1. Hype oder nicht? „An Analysis Of MadWorld’s Marketing“
(siliconera.com)
MadWorld
sieht aus wie Sin City und weist wohl auch ungefähr dessen Brutalitätsgrad auf. Dass der Titel auf Gamesites rund um den Globus enorm viel Aufmerksamkeit erhält, liegt aber nicht nur an der aufregenden Optik. Sondern auch an starkem Marketing. Siliconera hat die Werbeaktivitäten rund um das Wii-Game genauer unter die Lupe genommen.

2. Prince of Persia LEGO kommt
(kotaku.com)
Jetzt wird es kompliziert: Es gibt zwar schon LEGO Star Wars, LEGO Batman und LEGO Indiana Jones. Aber bei Prince of Persia LEGO handelt es sich nicht um ein Game, sondern tatsächlich um LEGO-Spielfiguren und -teile.
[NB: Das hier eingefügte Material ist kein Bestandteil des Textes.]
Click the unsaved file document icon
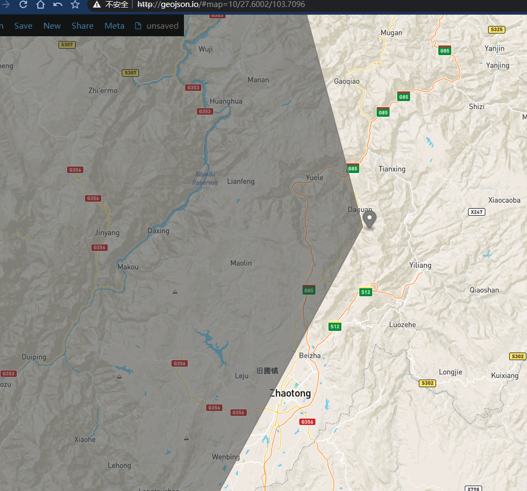Screen dimensions: 527x491 point(138,26)
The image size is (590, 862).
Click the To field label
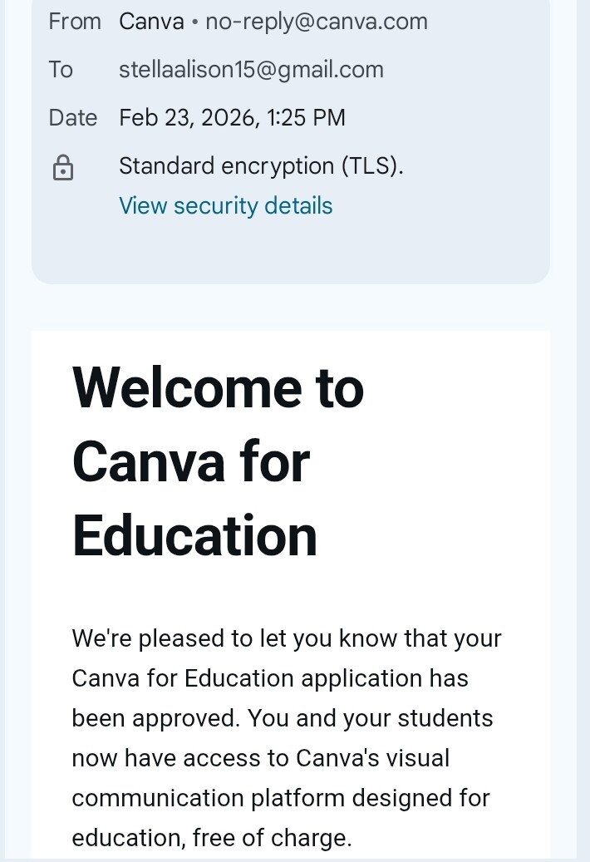tap(61, 70)
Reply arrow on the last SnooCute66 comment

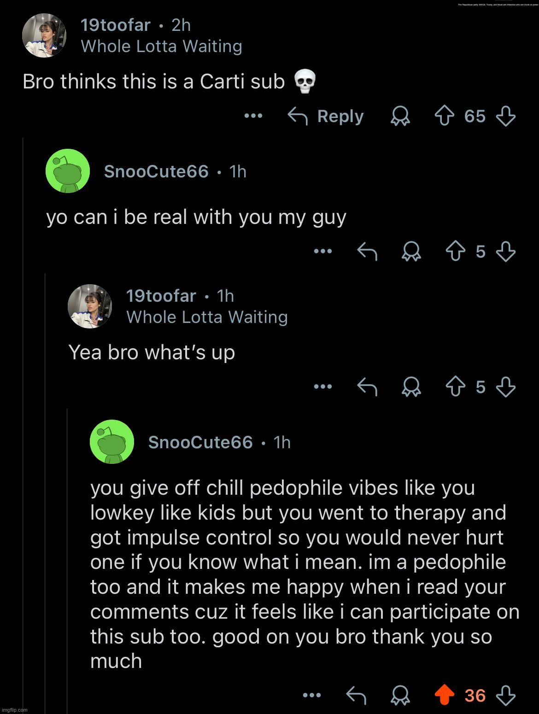click(356, 695)
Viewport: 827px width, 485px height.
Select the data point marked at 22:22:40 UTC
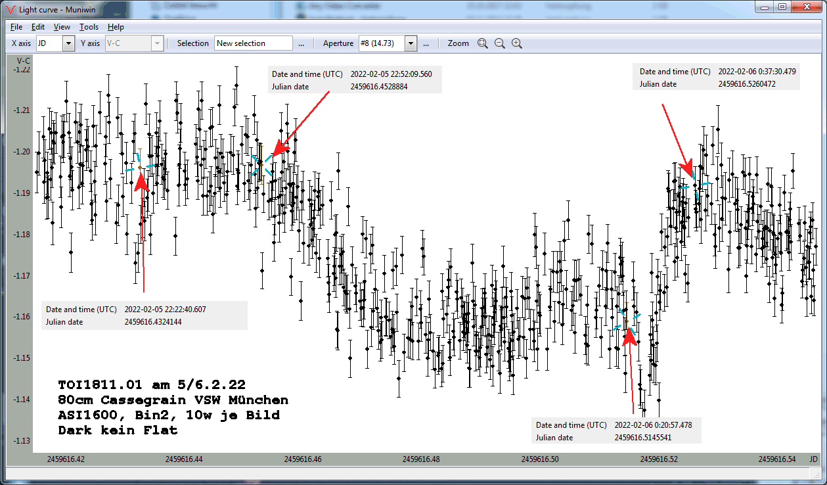pos(139,168)
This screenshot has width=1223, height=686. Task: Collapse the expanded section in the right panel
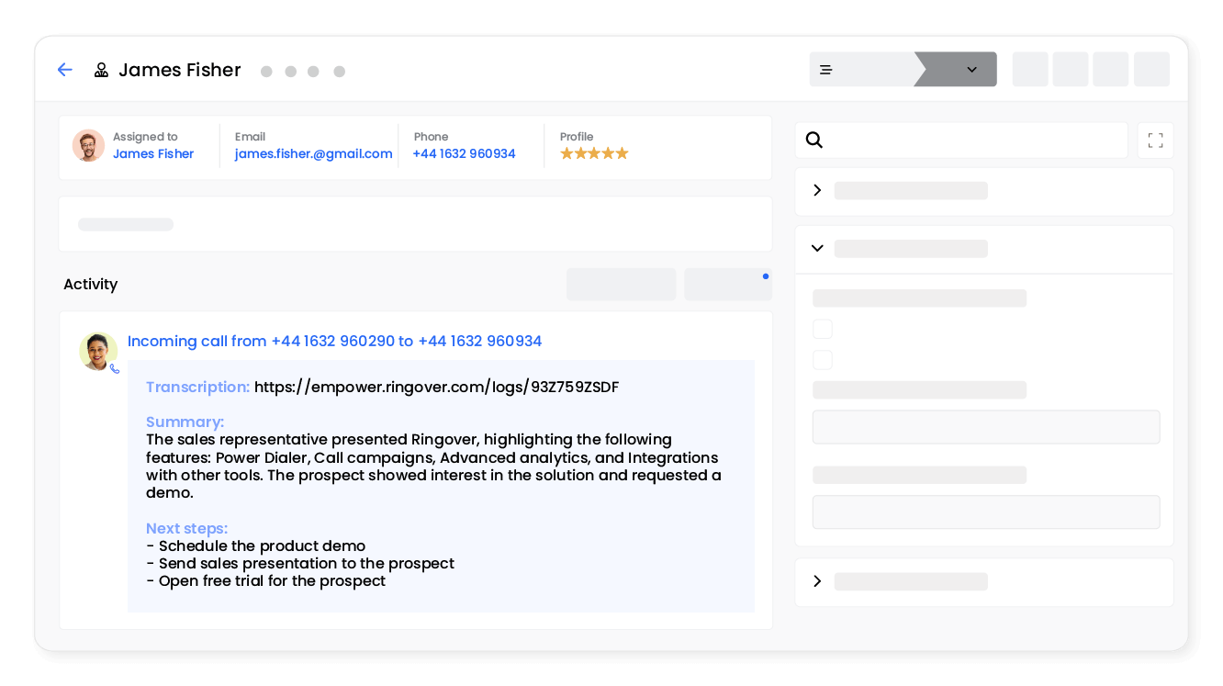point(816,248)
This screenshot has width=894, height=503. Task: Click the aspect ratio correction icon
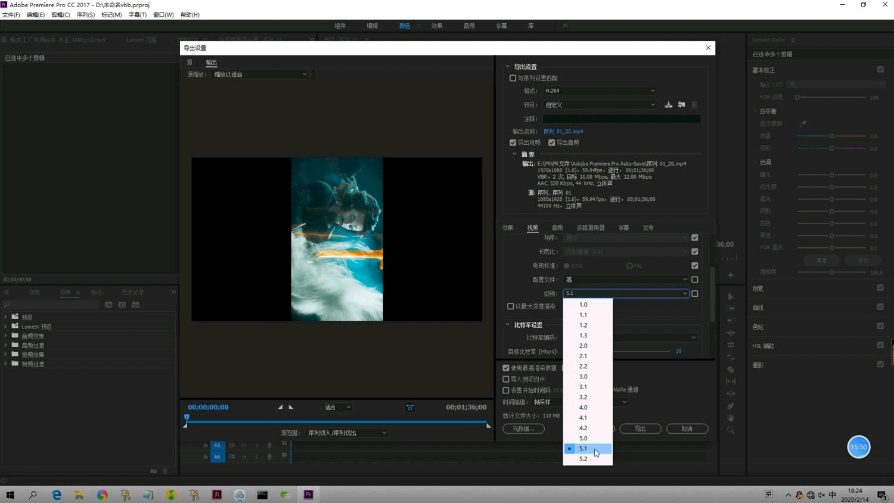(410, 408)
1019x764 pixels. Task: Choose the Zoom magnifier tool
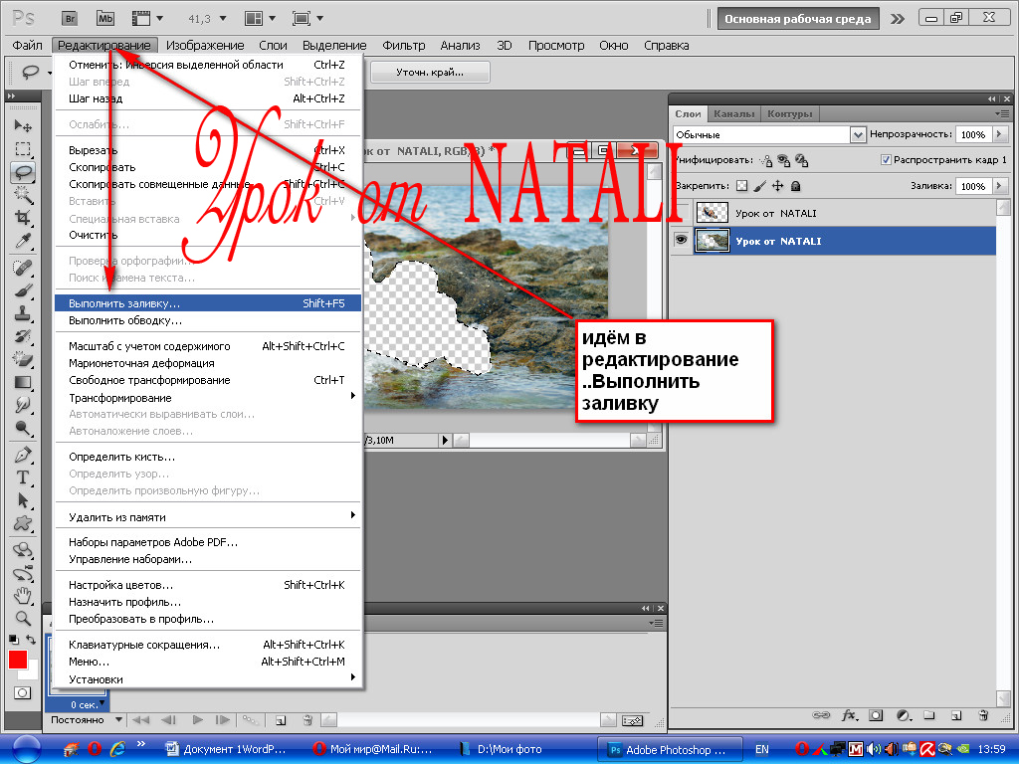click(23, 618)
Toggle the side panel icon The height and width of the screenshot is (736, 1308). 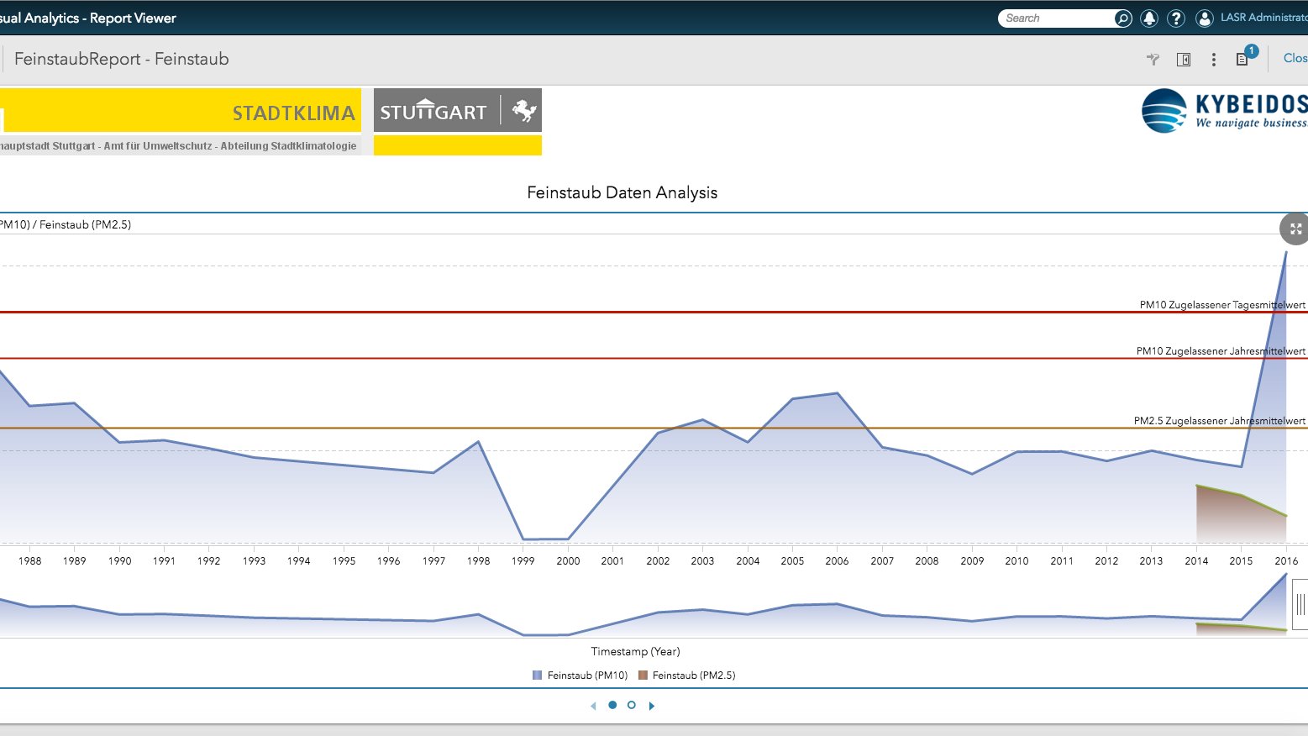[x=1184, y=59]
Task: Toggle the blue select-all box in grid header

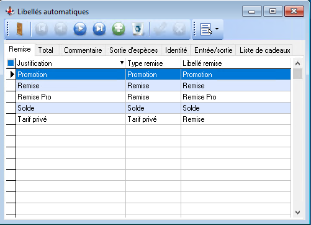Action: pyautogui.click(x=11, y=63)
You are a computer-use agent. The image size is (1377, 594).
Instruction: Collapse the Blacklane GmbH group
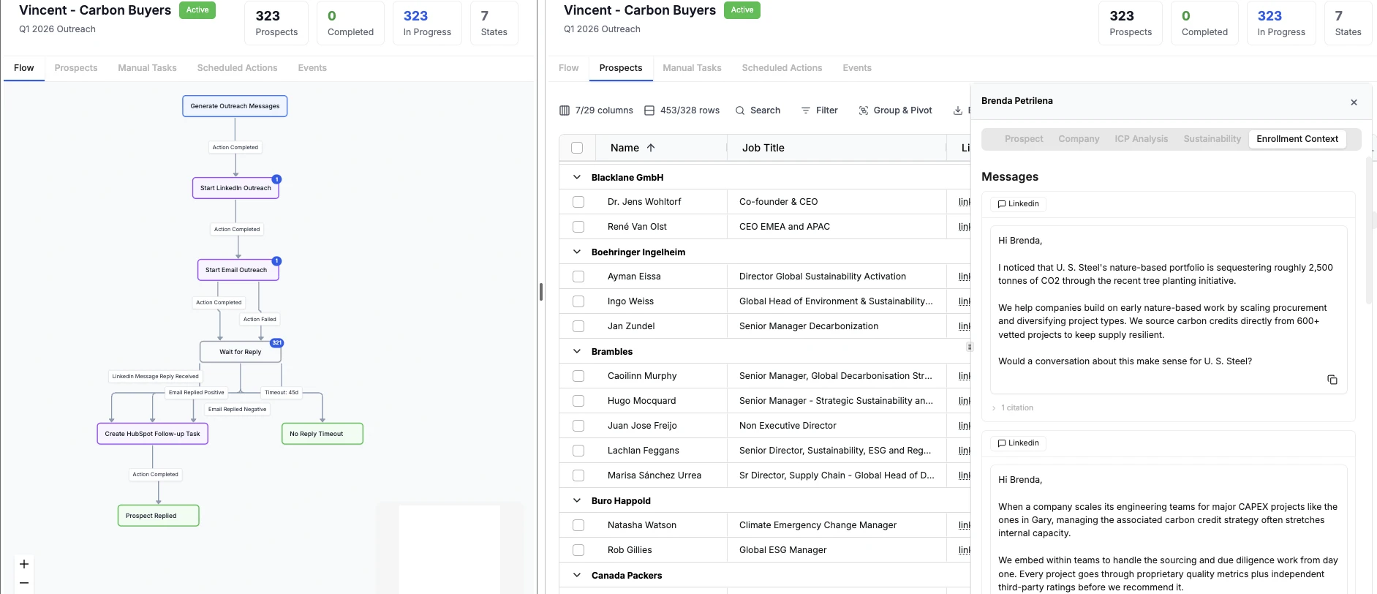(x=577, y=177)
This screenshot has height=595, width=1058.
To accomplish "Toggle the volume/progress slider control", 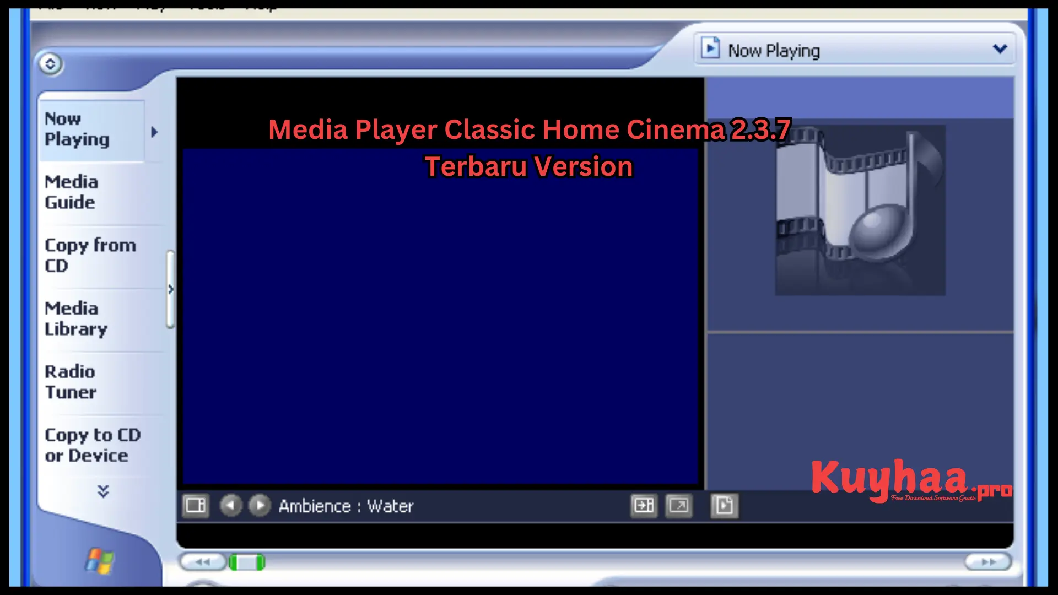I will coord(246,561).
Die Kooperation kam dank dem Film Price of Perisa zustande, den Walt Disney und Jerry Bruckheimer Films drehen. Auch wenn wir in der Redaktion alle gerne mit LEGO-Steinen spielen, so hoffen wir doch auf ein baldiges Abenteuer des Prinzen in einer digitalen LEGO-Welt.

3. „Spielebranche erzielte 2008 neuen Umsatzrekord“
(golem.de)
Keine Überraschung, aber trotzdem schön anzusehen: Die Spielebranche hat in Deutschland 2008 satte 14% mehr Umsatz gemacht als im Jahr davor. Das sind Wachstumsraten, die sich andere Branchen nur erträumen können. Besonders stark waren Wii, PS3 und Xbox 360 – enttäuschend die PC-Games und auch die Playstation Portable. Für die PSP erschienen 2008 sogar weniger Games als 2007…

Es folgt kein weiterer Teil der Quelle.